_WHAT IS NEEDED_. After locating the line that contains "At what coordinates should I click to accomplish: Select", transcribe exactly that line and each one after it until the data ends, skipping pictures.

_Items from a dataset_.
::::::
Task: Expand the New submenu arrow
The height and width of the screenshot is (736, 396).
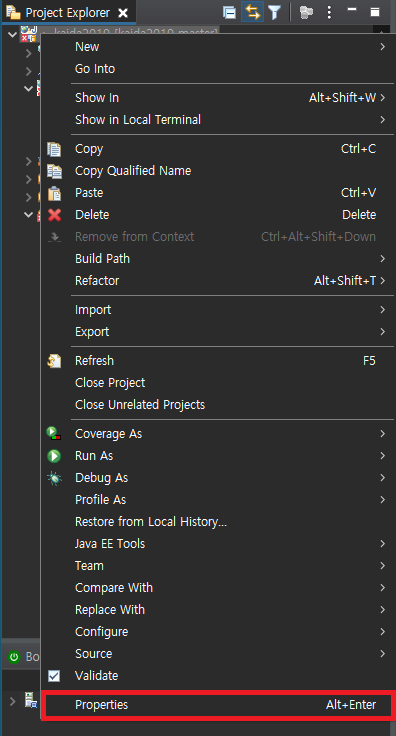Action: click(x=383, y=47)
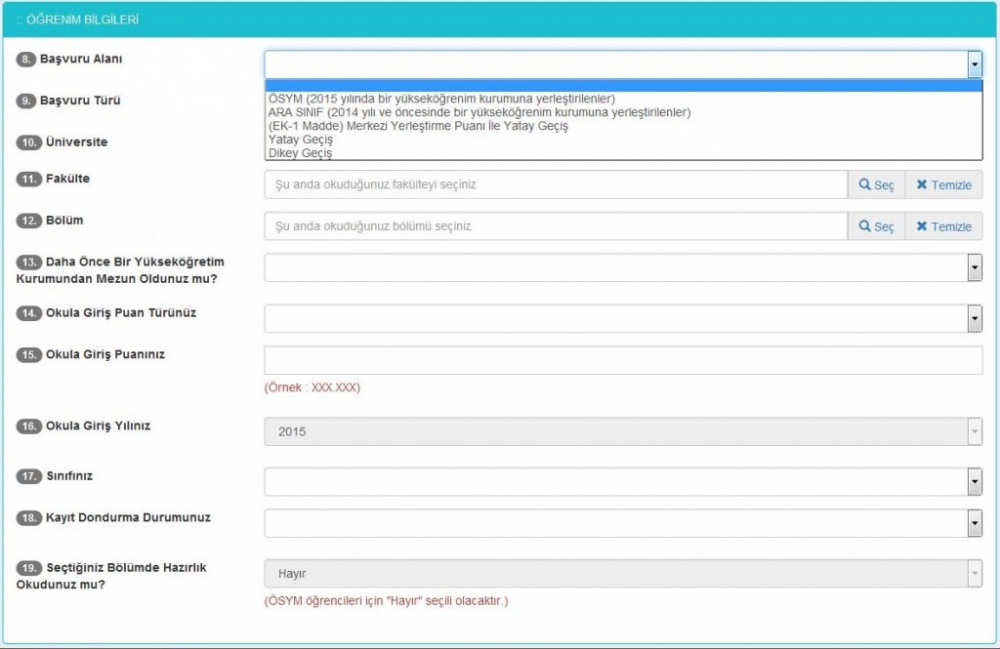Choose EK-1 Madde Merkezi Yerleştirme option
Screen dimensions: 1000x649
418,126
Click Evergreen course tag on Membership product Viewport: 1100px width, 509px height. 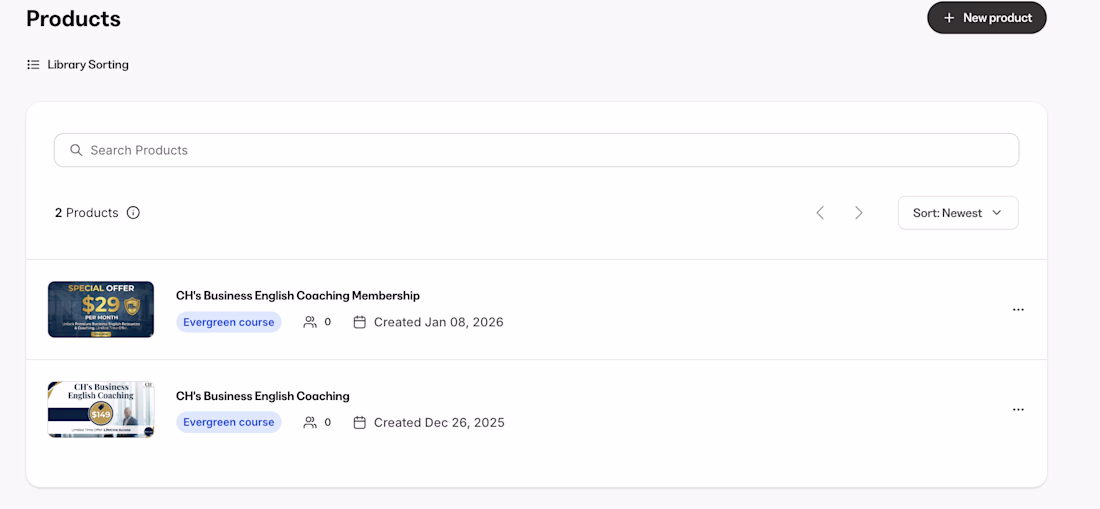(x=228, y=322)
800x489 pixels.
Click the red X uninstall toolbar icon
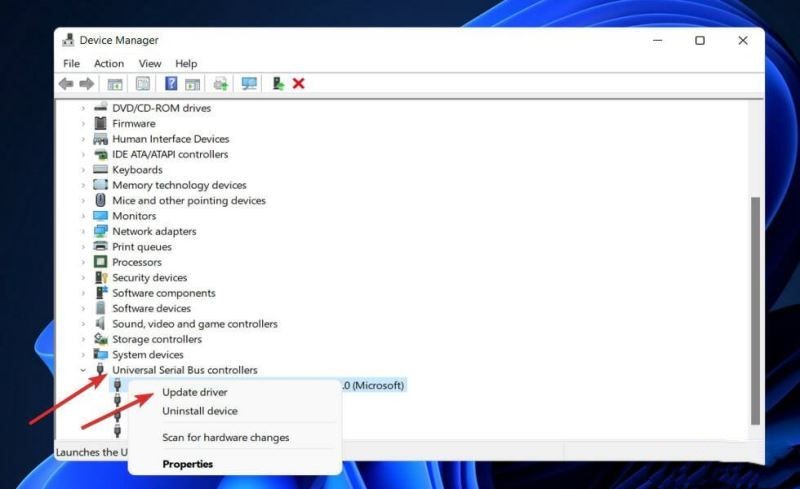tap(298, 84)
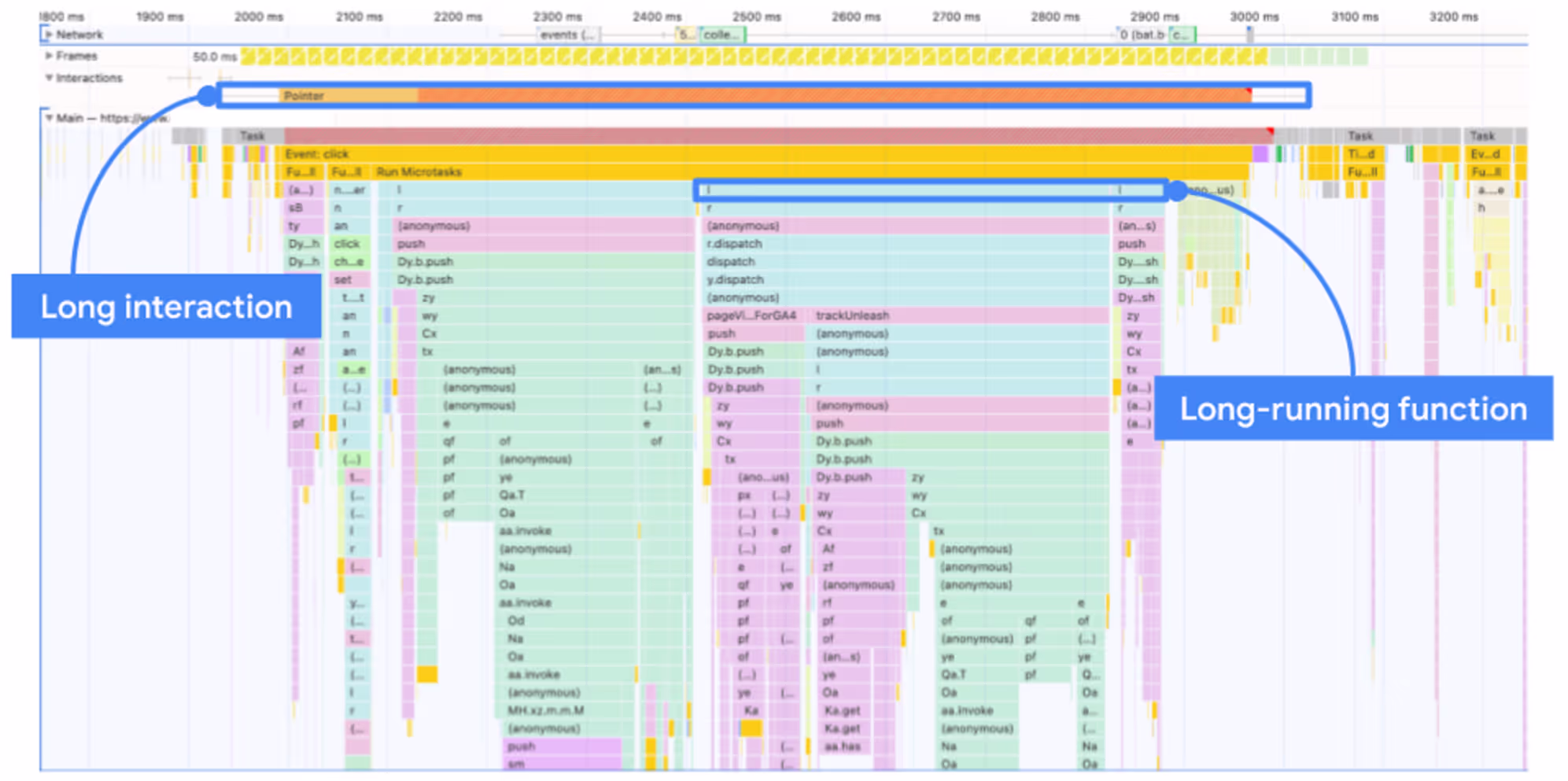
Task: Select the events network request
Action: point(569,35)
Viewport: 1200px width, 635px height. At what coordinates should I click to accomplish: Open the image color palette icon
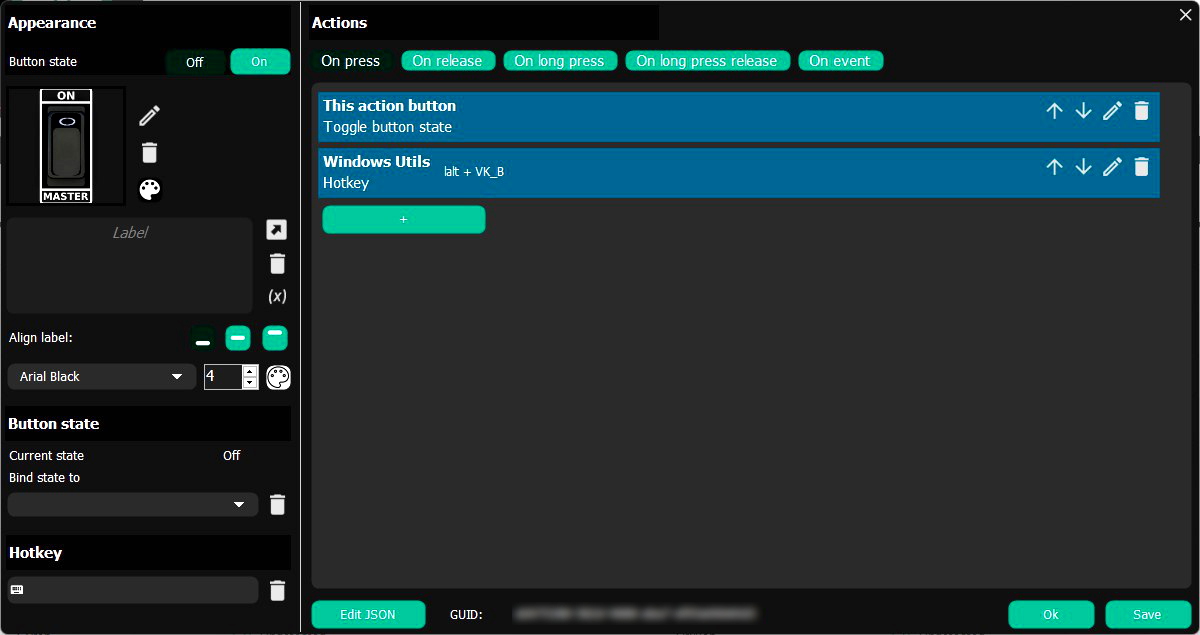pyautogui.click(x=149, y=190)
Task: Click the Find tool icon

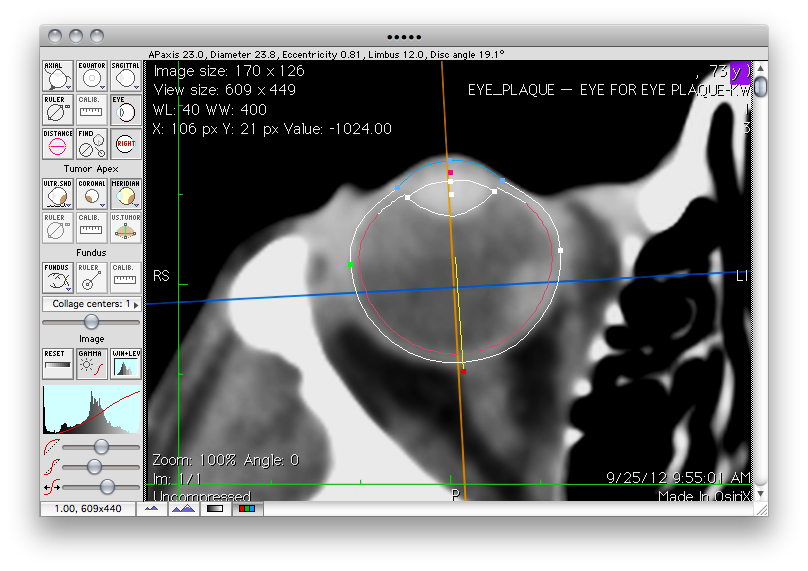Action: point(92,144)
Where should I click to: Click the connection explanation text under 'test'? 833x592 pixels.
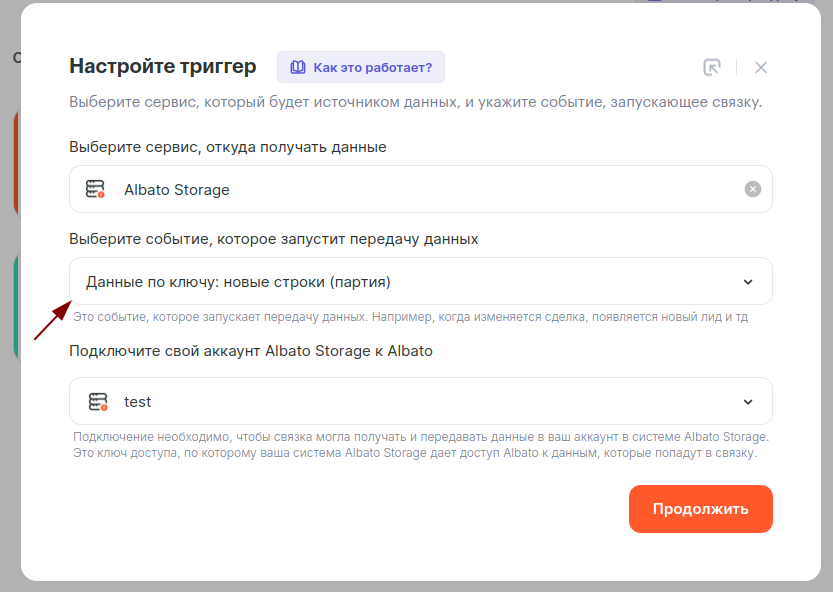coord(420,445)
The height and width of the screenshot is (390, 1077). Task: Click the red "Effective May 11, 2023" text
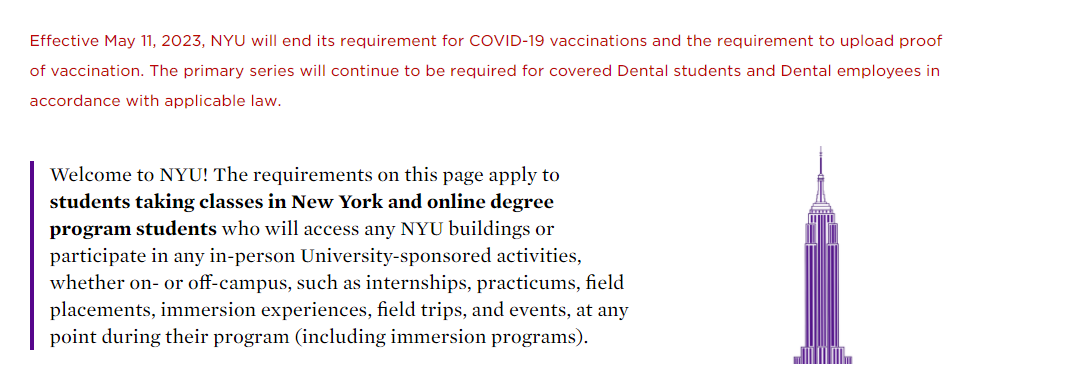(118, 41)
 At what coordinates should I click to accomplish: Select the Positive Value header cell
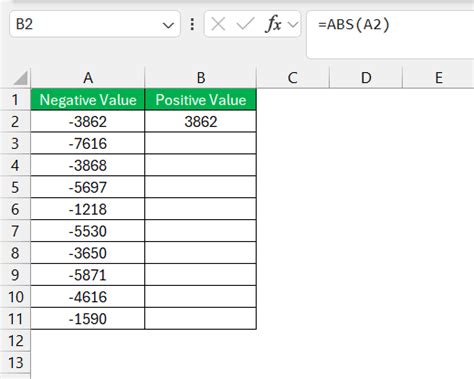click(201, 100)
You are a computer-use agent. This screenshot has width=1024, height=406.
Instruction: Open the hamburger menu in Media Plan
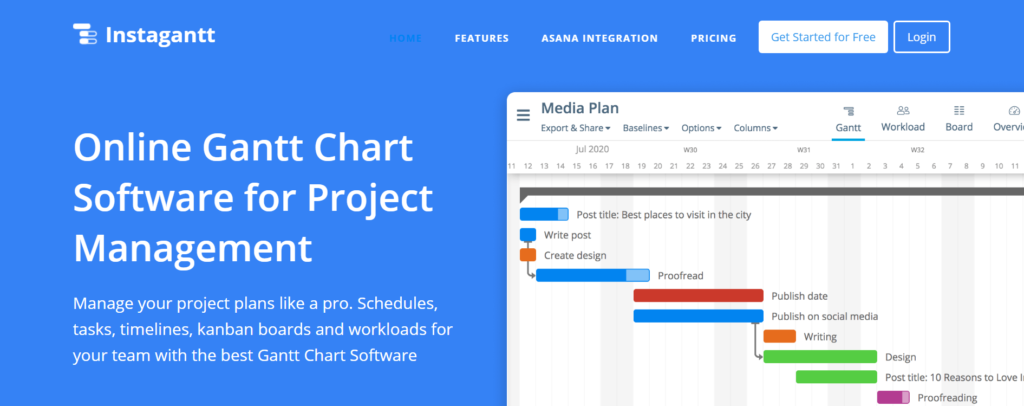(523, 115)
::::::
_EXERCISE OUTPUT_.
 At what coordinates should I click to accomplish: Select the Positive Value header cell
click(201, 100)
You are a computer-use agent. This screenshot has width=1024, height=406.
Instruction: Open the hamburger menu in Media Plan
(523, 115)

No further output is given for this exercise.